The aligned, combined dataset was 3,551 bp with 398 (11%) variable and 153 (4%) potentially parsimony informative characters. The matK/trnK marker was more informative than trnL–F because it contributed 2,696 bp with 322 variable and 114 potentially parsimony informative characters. The resulting models from RAxML and MrBayes analyses differed only slightly in the three substitution rate and gamma distribution values (the numbers given are based on RAxML). Both assumed unequal base frequencies, three substitution rates (1.0000, 2.8325, 0.1513), a gamma distribution of 0.5726 and 0.3177 invariable sites. The single ML tree from RAxML and the consensus tree from MrBayes each had a log likelihood = -7,779 and shared the same topology (Fig. 1). Posterior probability and bootstrap values are given in Figure 1.

The two new species were resolved with high support in a clade with I. odaesanensis. As described above, these three species share several morphological characters, including long slender pedicels and short floral tubes. They were resolved with high support within the series Chinenses clade and share several characters with other species in the series, including small, horizontally spreading flowers where petals are not upright, an overall small and delicate stature, short rhizomes, and an Asian distribution. All taxa in series Chinenses, except I. henryi, the nominative form of I. proantha, and I. rossii, were included in this study. Further studies to resolve relationships within the series should include these three taxa and also I. grijsi, I. cavaleriei, and I. speculatrix. The former two taxa are considered synonyms of I. speculatrix but in this study were shown as morphologically distinct. The type locality for I. henryi is not precise and the species has not been relocated in the area of its initial discovery.

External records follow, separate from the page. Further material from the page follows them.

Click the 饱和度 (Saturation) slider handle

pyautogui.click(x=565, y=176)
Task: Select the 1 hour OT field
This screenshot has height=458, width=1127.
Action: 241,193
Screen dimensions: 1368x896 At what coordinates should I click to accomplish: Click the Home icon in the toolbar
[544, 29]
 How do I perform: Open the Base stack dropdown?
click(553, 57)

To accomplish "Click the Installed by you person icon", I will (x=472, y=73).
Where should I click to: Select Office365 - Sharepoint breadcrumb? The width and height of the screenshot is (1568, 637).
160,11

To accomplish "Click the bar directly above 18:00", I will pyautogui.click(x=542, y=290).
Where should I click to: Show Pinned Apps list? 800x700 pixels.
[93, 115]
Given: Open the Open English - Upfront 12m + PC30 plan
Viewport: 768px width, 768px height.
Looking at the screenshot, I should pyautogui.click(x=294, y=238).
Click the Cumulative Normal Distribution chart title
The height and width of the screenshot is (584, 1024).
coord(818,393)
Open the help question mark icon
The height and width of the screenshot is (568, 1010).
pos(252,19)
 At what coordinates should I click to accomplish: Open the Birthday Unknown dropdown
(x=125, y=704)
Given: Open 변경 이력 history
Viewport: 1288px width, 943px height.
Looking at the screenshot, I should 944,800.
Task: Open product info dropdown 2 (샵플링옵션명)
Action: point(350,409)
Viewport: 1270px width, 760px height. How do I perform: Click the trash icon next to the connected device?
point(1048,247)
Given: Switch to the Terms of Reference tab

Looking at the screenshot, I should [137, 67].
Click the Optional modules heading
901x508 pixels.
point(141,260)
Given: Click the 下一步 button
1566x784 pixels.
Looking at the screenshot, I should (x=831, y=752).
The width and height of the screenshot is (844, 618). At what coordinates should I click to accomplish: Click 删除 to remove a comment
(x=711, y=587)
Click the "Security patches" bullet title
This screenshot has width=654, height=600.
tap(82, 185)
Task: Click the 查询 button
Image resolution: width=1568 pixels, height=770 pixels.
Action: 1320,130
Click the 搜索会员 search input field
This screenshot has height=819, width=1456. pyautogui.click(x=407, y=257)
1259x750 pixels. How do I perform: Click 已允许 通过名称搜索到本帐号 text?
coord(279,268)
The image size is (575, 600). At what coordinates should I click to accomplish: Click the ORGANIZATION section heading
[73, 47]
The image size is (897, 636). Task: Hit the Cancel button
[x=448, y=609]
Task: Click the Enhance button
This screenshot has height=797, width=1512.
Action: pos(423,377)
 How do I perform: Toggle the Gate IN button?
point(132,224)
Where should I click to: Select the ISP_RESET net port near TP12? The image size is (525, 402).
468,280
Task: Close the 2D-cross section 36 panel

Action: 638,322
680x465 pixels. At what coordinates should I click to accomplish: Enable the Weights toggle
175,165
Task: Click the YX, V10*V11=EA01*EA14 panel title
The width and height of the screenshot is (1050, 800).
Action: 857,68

The study also resulted in the discovery of two type collections and one correction to a species description citation. The type of I. speculatrix (C. Ford 18465) was discovered in BM collections stored as a type of I. henryi and the type of I. grijsi (de Grijs 8583) in P collections but not designated as a type. The description of I. cavaleriei is typically cited as Liliac. & C. Chine 18 1905, but previous searches for this journal were not successful. During this study the author searched journals where Augustin Abel Hector Léveillé published species descriptions, focusing on journals where he published infrequently. The correct citation is given in the references (Léveillé 1905). In this publication Léveillé lists Iridaceae known from China and provides a description of I. cavaleriei sp. nov. citing the collection of Julien Cavalerie from Kouy-Tcheou (Guizhou) Province on May 15, 1900.